H.R.F. Keating published his first Inspector Ghote mystery, The Perfect Murder, in 1964, and went on writing them practically right up to his death in 2011. The one I’ve been reading just now, Breaking and Entering–it was a Christmas present to my wife–came out in 2000. And it’s wonderful.
These books were good from the get-go, and they just kept on getting better. Keating never lost his touch. If you like tricky mysteries featuring believable characters in exotic settings, this long series is for you.

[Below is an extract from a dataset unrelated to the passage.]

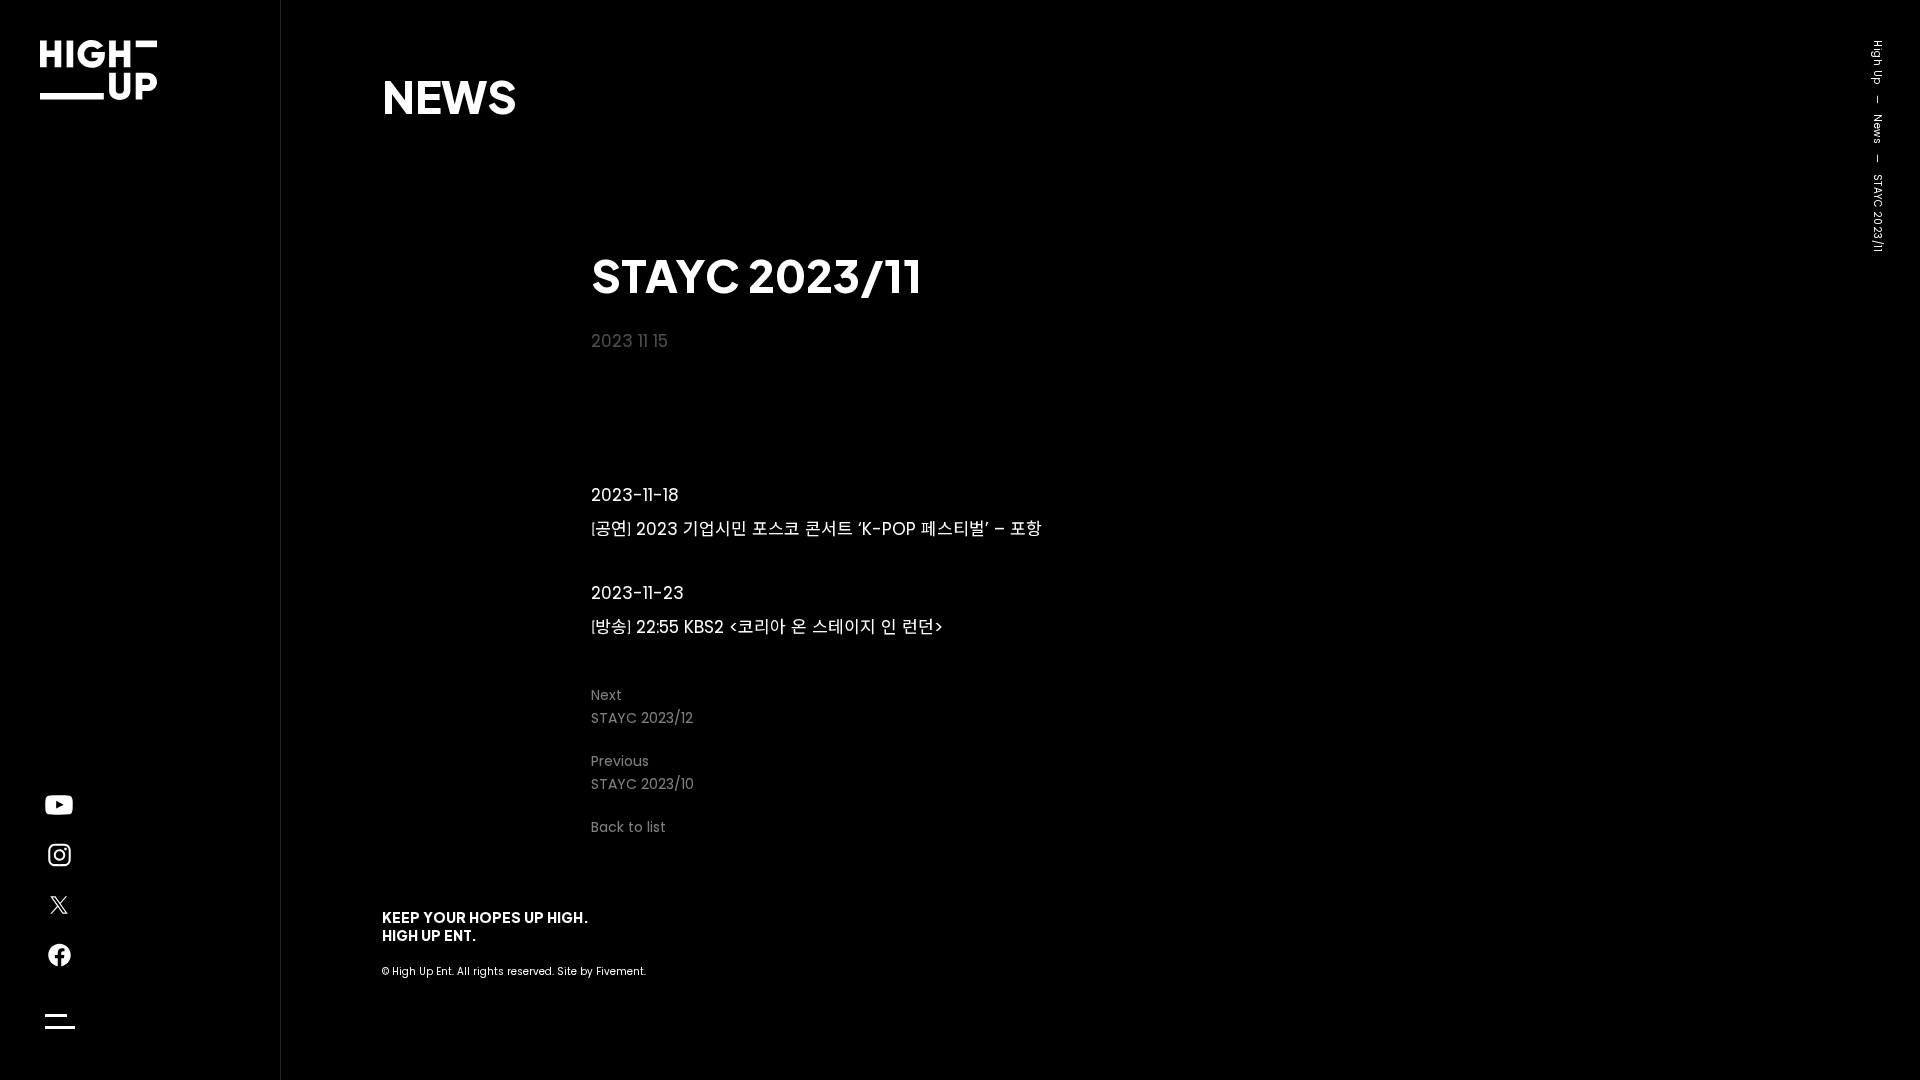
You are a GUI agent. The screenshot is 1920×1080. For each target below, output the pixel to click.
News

Breaking and Entering concerns a series of jewel thefts that have so far baffled the Bombay Police Crime Branch. When most of the detectives have to be re-assigned to a high-profile murder case, the humble and unappreciated Inspector Ganesh Ghote is saddled with the jewel thefts. Worse, and unexpectedly, he also gets saddled with his old acquaintance Axel Svensson, a big Swede working for UNESCO and quite out of place in India. They last collaborated on The Perfect Murder. Now Svensson’s wife has died, he’s depressed, and he’s come back to India for a change of scene.
Ghote catches the wall-climbing cat burglar. His solution to the crimes is fixed in logic and evidence, yet totally takes you by surprise. But in solving the jewel thefts, Ghote finds himself suddenly in position to solve the high-profile murder, too–with the help of the most unlikely allies you can imagine.
Inspector Ghote has been likened to Columbo, and they do have a lot in common. But Ghote works in India, against a background of Indian culture and procedures, and it makes for fascinating reading. I mean, these books are just so cool! They’re full of incidents, scenes, characters, and exchanges that you’ll remember for many years to come. And they’re all terrific.